Un comunicado emitido este sábado por el secretario general de la ONU, Ban Ki-moon, indicó que todos los fallecidos eran tanzanos. Aproximadamente 40 países han contribuido con personal militar o policial a la fuerza de paz.
El comunicado indicó que Ban condenó el cruel ataque y ofreció sus condolencias a las familias de los fallecidos, indicando que era el tercer ataque contra fuerzas de la ONU en la región en las últimas tres semanas.
Ban "espera que el gobierno de Sudán tomará medidas rápido para llevar a los agresores ante la justicia", expresó el comunicado.
No fue posible contactar de inmediato a funcionarios del gobierno sudanés para que comentaran al respecto.
Los cascos azules han sido objeto de ataques en el pasado en la región desde que las fuerzas internacionales comenzaron a vigilar el área en el 2008. En el más reciente ataque mortal murió un soldado nigeriano en abril en Darfur.
Antes del ataque del sábado, 150 personas relacionadas con la misión de la ONU habían muerto en el cumplimiento del deber, informó la página electrónica de la fuerza en Internet.
La fuerza conjunta de pacificación de la Unión Africana y de la ONU, conocida como UNAMID, fue establecida para proteger a los civiles en Darfur pero también contribuye a la seguridad de los que brindan ayuda humanitaria, vigilando que se cumplan los acuerdos, los esfuerzos de reconciliación política y fomentando los derechos humanos.
Tiene unos 16.500 soldados y observadores militares y más de 5.000 policías internacionales.
Ningún grupo se atribuyó de inmediato la responsabilidad por el ataque del sábado.
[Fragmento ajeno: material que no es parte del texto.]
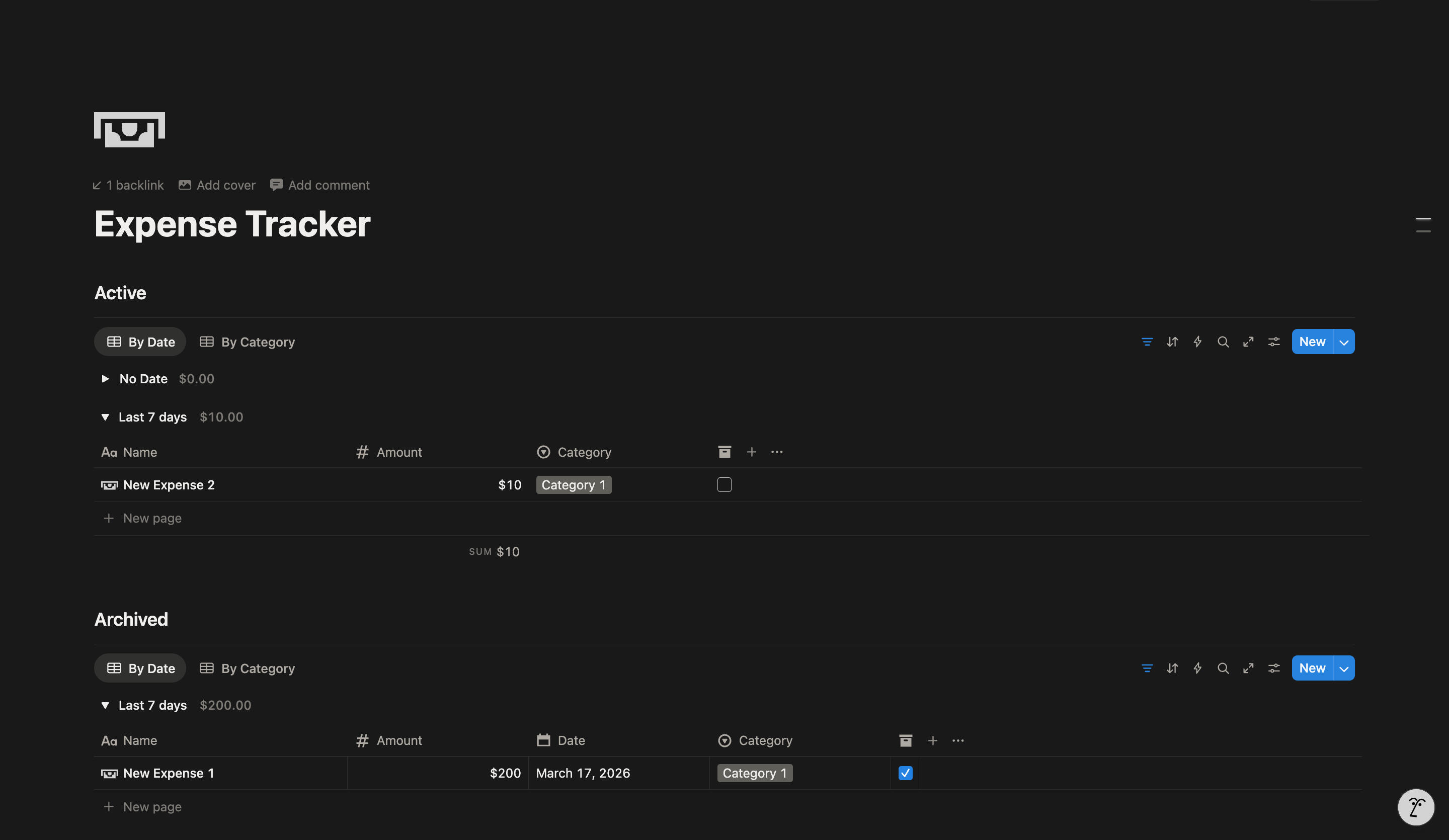Collapse Last 7 days group in Active

pyautogui.click(x=105, y=417)
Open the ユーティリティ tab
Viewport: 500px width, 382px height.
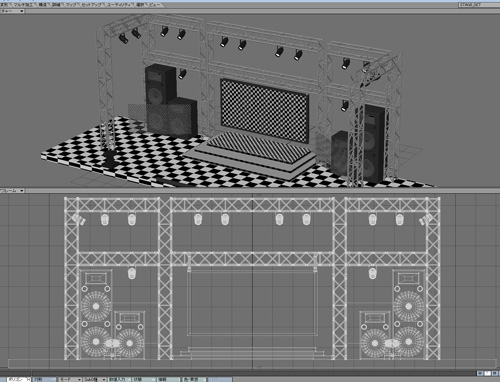(119, 5)
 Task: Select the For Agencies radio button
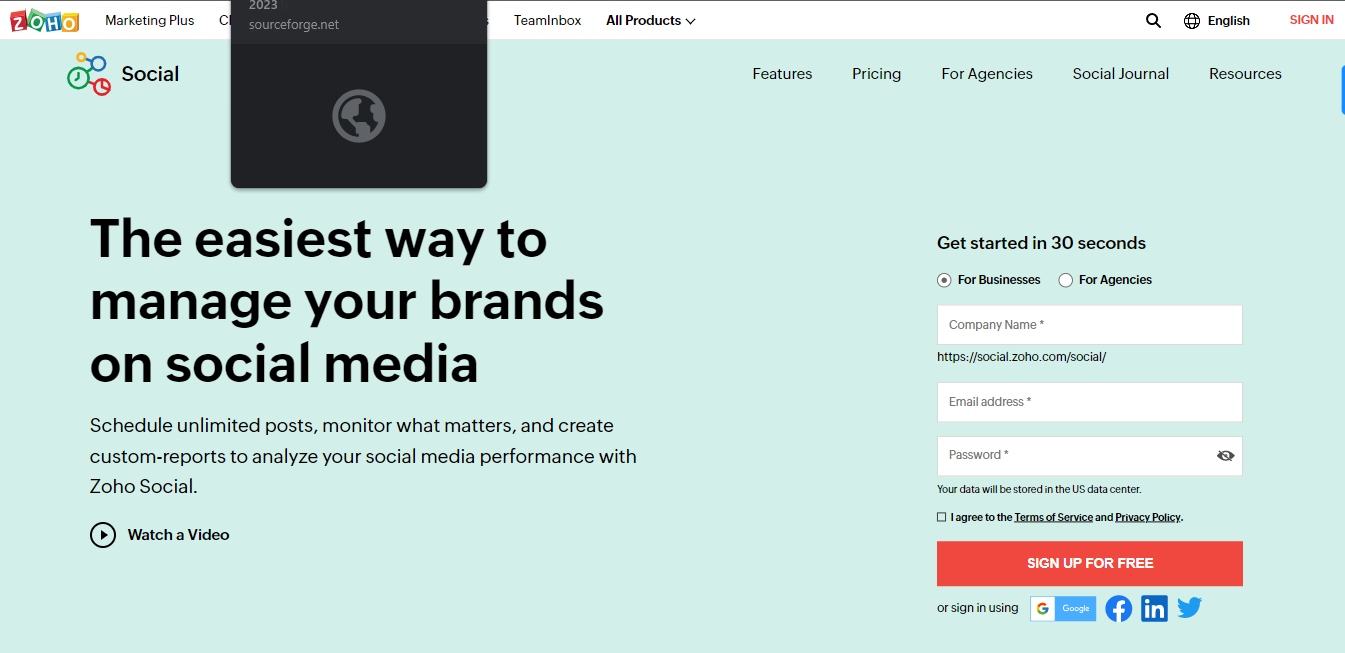pos(1066,280)
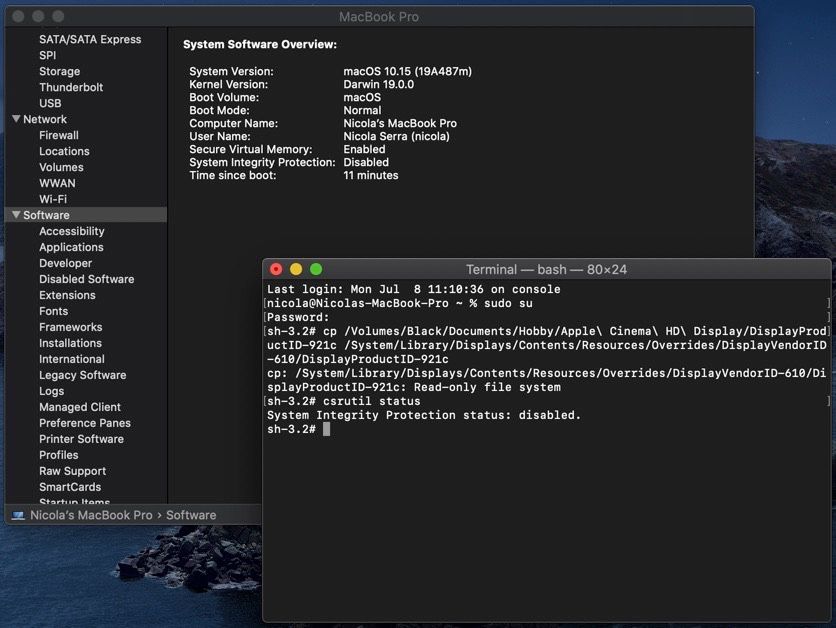Select SmartCards in the sidebar
This screenshot has height=628, width=836.
[70, 487]
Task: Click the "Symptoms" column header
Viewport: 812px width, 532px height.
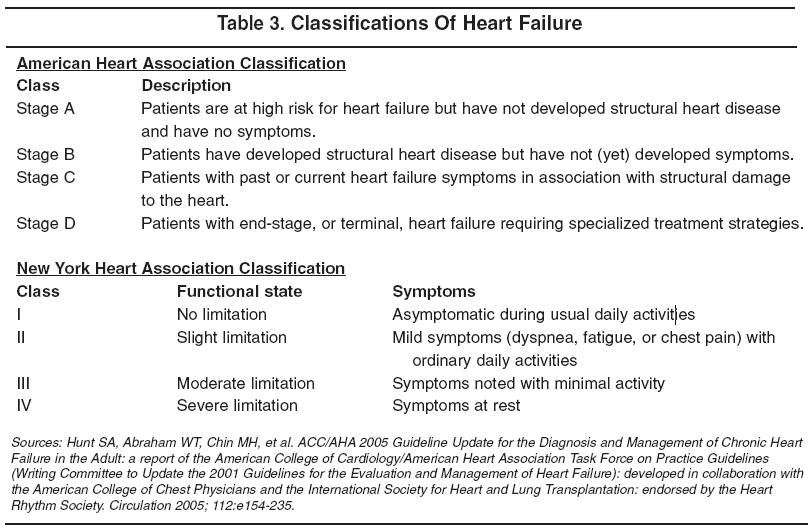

Los enfrentamientos tribales siguen siendo comunes en la región y algunas milicias del gobierno han comenzado a armarse nuevamente mientras continúan los combates por tierras y recursos.
Darfur ha sido escenario de cruentos enfrentamientos desde el 2003 cuando los rebeldes se levantaron en armas contra el gobierno de Jartum. Más de 300.000 personas han muerto en el conflicto.